**Information shown:**
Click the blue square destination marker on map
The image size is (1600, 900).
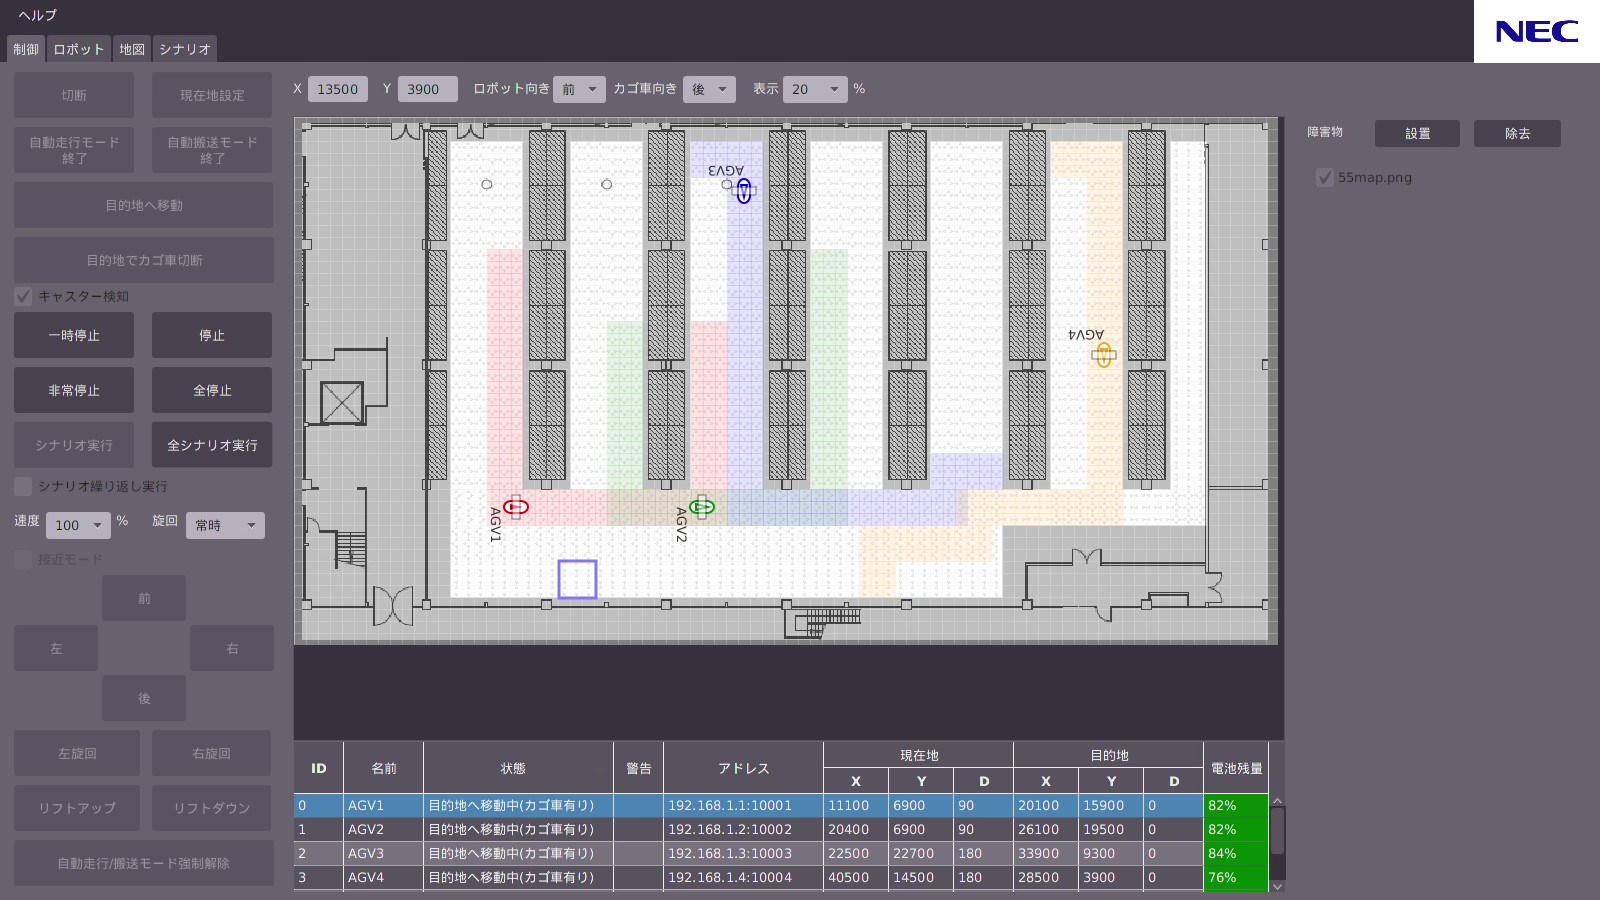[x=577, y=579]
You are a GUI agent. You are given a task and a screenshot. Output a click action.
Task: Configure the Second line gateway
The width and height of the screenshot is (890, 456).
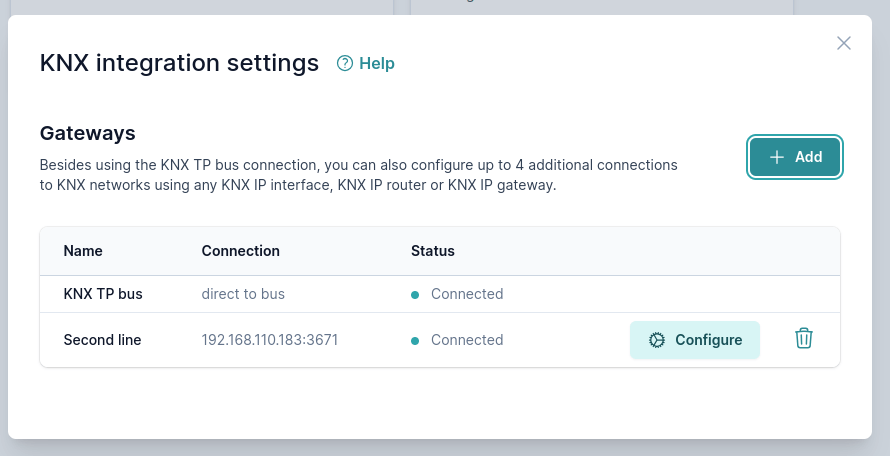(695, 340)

---

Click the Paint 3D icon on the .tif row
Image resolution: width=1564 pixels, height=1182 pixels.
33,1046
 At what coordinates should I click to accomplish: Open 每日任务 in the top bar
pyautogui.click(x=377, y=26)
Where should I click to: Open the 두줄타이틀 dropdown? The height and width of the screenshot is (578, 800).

* * *

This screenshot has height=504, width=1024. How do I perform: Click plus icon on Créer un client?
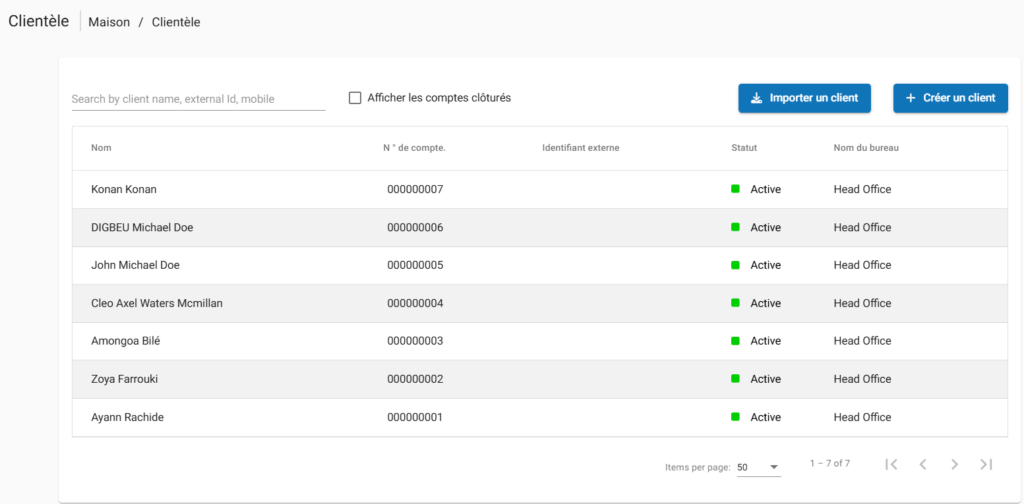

**Stated exercise:**
Reproduce the data verbatim, beginning at the line that contains "At what coordinates" and stopping after the line that contains "Where should I".

**Exercise response:**
 At what coordinates should I click to accomplish: Open 每日任务 in the top bar
pyautogui.click(x=377, y=26)
Where should I click to: Open the 두줄타이틀 dropdown? The height and width of the screenshot is (578, 800).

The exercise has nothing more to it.